Changement de décor avec «  Nouakchott », morceau créé lors d’une méga-jam avec les musiciens locaux lors d’une tournée de Frank en Mauritanie (et plus précisément … à Nouakchott !). Les notes glissent les unes à côté des autres, les unes sur les autres ou les unes dans les autres : elles confèrent à l’ensemble cette aura légère, celle qui drape l’esprit et l’invite à voyager hors du temps. Le rythme se fait plus présent et hypnotique – la fin du morceau rappelant même les sensations envoûtantes que l’on peut ressentir à l’écoute de musiques plus psychédéliques – voire zheul. Une fois encore, la durée du morceau s’en trouve renforcée, celui-ci ayant pratiquement doublé par rapport à la version studio. Et que dire de «  Mirage » ? Si la beauté avait un son, il serait puisé dans cette suite éthérée où les claviers volatiles s’évaporent dans la pureté d’un rêve qu’on vivrait éveillé : le bouquet final – une pulsion de bien-être extrême qui nous accroche aux étoiles – six minutes d’un bonheur absolu et intense ! La soirée se termine avec «  ?? », titre inédit dans la pure tradition jazz, dont le nom reste à trouver – tâche pour laquelle le public sera convié – sans succès, il faut bien l’avouer.

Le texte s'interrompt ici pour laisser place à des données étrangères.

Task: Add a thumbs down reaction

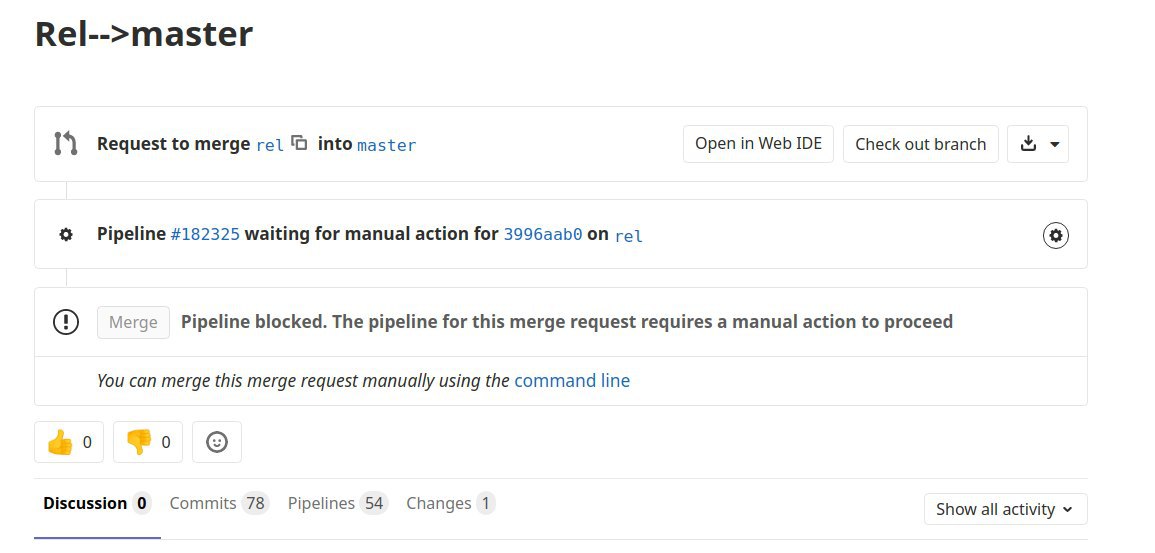Action: [x=148, y=442]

Frank Woeste et son groupe peuvent alors quitter la scène avec la certitude du devoir accompli : le concert donné ce soir fera partie des moments de l’année dont on se souviendra, tant l’interprétation somptueuse du dernier album s’est projetée au-delà du concept parfaitement maîtrisé de la version studio. On ne peut qu’applaudir à l’idée qu’une version live permette de déambuler à ce point dans le labyrinthe de l’imagination, du plaisir et de l’émotion … et regretter que Frank ne fréquente qu’avec extrême parcimonie les scènes avec sa propre formation.